The man’s claim draws attention to one alternative course of action: to build permanent floodwalls. But surely there are others. What are they? What likely consequences should we take into account when choosing among alternatives? How shall we decide which consequences matter most? Who would benefit and who would lose from any particular choice? Who should? Planners, engineers, and other experts are trained to ask these kinds of questions, but they should not be expected to answer all of them. Rather, we will need to devise a collaborative planning process that involves experts, stakeholders, and the lay public.
In my view, enclosing the river in parallel floodwalls is a bad idea for at least three reasons. First, it would destroy the greatest asset Iowa City, Coralville, and the university have: the view of a lovely river winding through the heart of town. Second, it can lead to even worse flooding in the event a levee fails. (The flooding of Highway 6 in Coralville exemplifies this kind of consequence.) Third, floodwalls only exacerbate the consequences of flooding for people who live downstream from the diked area. We all live downstream from somebody else, don’t we?

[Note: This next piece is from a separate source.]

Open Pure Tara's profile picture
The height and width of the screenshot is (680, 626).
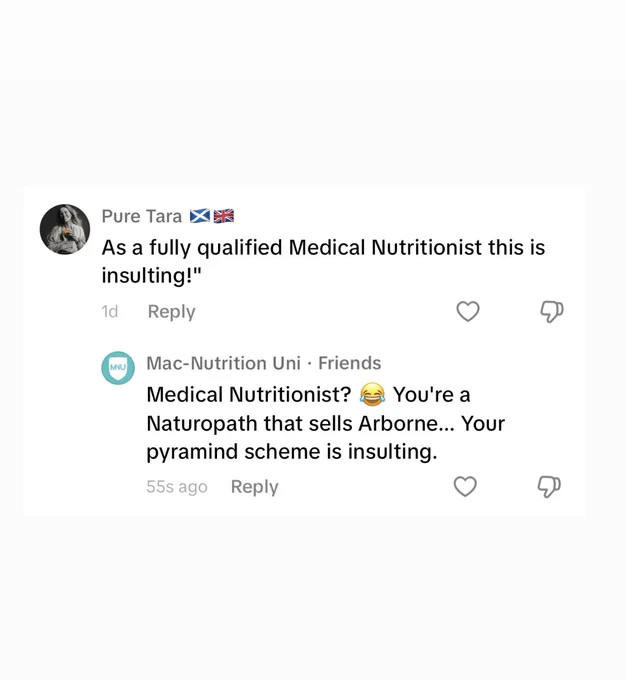coord(65,229)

This notion that we all live downstream points toward a second alternative: to eliminate existing structures in the floodplain and to use the land only in ways that can accommodate future flooding. As parkland, for example. For those of us in the Iowa City/Coralville area, this would include the Coralville strip, the Iowa River Landing development, the Normandy Drive and Idyllwild residential areas, large parts of the University of Iowa campus, the Thatcher Trailer Court, and many other places. Just naming these areas reveals that this alterative would have to be refined. Thus a third alternative would be to rehabilitate some damaged buildings in the floodplain, but rebuild them so that they can withstand equivalently severe flooding in the future.
How severe might some future flood be? Can the risk of equivalent (or worse) flooding in the future be reduced through actions we can take in the present? As suggested earlier, other people are better prepared to answer these questions than I am, but I do know that the long-term conversion of tall grass prairie and wetlands into corn and soybean fields has (when coupled with increased coverage of land with concrete and asphalt) had the effect of reducing the soil’s ability to absorb rainfall and slow runoff. These facts point to a fourth alternative: find more ecologically sound ways to accommodate predictable variations in precipitation.
Other alternatives exist. We should explore them wisely. As my own responses suggest, this kind of wise exploration must be informed by a range of experts, but it will also need to reflect the values of the diverse people of the University and the Iowa City area. Instead of diving headfirst into a murky lake of floodwalls and dams, we need to look ahead and plan collaboratively.